Molecular docking/dynamic simulations, MEP, ADME-TOX-based analysis of xanthone derivatives as CHK1 inhibitors

CHK1 is a promising molecular target that gained immense attention recently for the development of cancer therapeutics. In this study, a simulation-based investigation was conducted to examine the CHK1 inhibitory activity of cytotoxic xanthone derivatives using a hierarchical workflow for molecular docking, MD simulation, ADME-TOX prediction, and MEP analysis. A molecular docking study was conducted for the forty-three xanthone derivatives along with standard prexasertib into the selected CHK1 protein structures 7AKM and 7AKO. Eight top hits were identified based on their free energy scores, namely L43, L42, L41, L40, L36, L33, L31, and L30, which showed better binding affinity (from − 8.22 to − 8.08 kcal/mol) (from − 8.14 to − 7.9 kcal/mol) toward 7AKM and 7AKO, respectively than the reference prexasertib which emphasizes the validity of our strategy. Furthermore, MD studies support molecular docking results and validate the stability of studied complexes in physiological conditions. These findings confirm that the selected eight xanthones are verifiable CHK1 inhibitors implying a good correlation between in silico and in vitro studies. Moreover, in silico ADME-TOX studies are used to predict the pharmacokinetic, pharmacodynamic, and toxicological properties of the studied eight hits and the standard prexasertib.

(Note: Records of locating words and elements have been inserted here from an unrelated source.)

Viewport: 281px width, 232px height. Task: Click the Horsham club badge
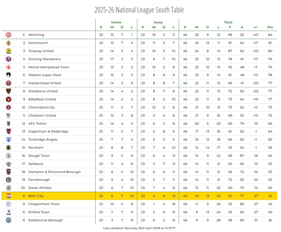click(9, 148)
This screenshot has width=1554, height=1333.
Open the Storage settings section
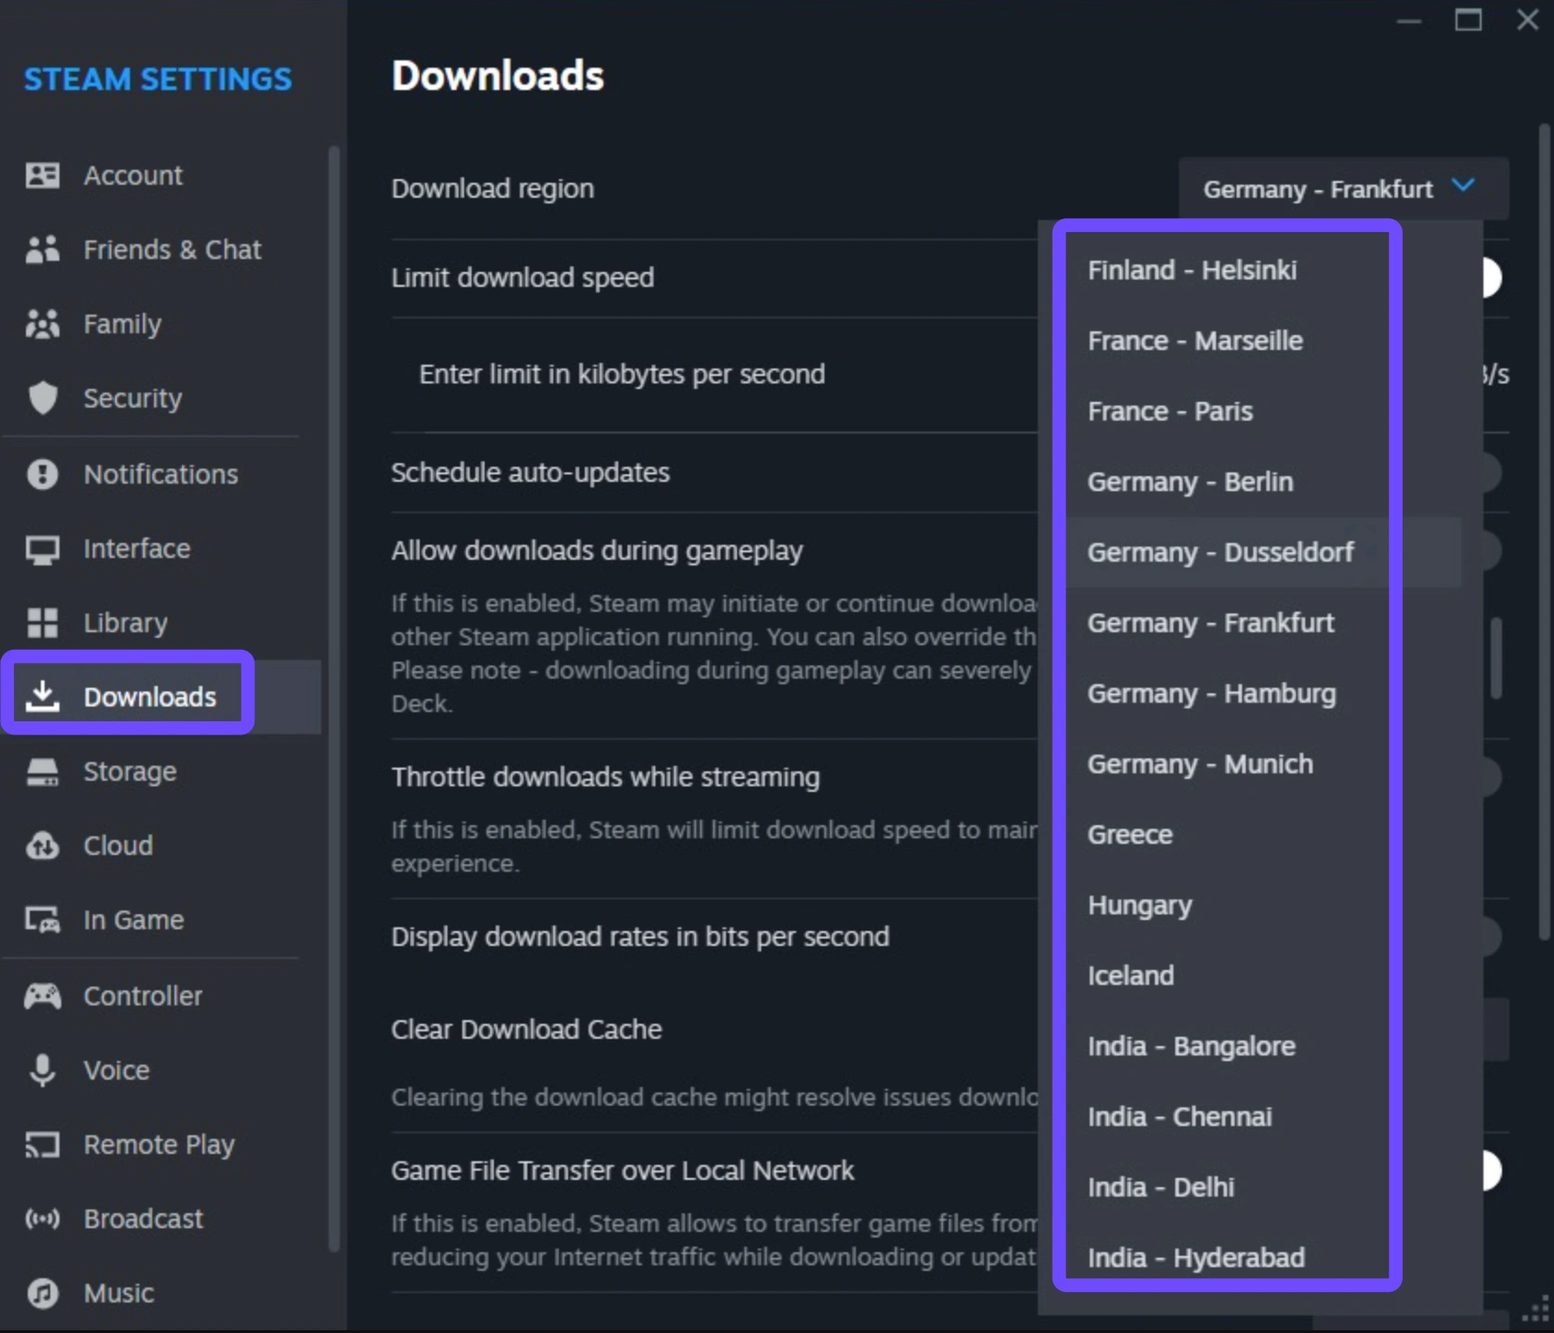pyautogui.click(x=129, y=771)
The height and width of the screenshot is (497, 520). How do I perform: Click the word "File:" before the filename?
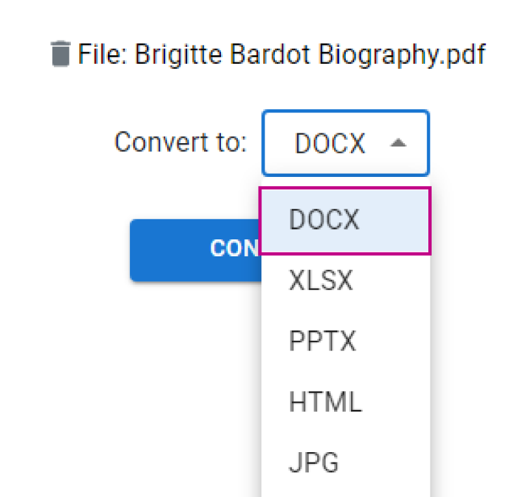[103, 55]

Indeed, L36 showed the best ADME-TOX profile as it was the only hit without hepatotoxicity among the studied compounds. Besides, it displayed superior binding affinity and satisfied Lipinski, Pfizer, and golden triangle rules indicating a potent drug candidate. The quantitative analysis of electrostatic potential was performed for L36 to identify the reactive sites and possible non-covalent interactions.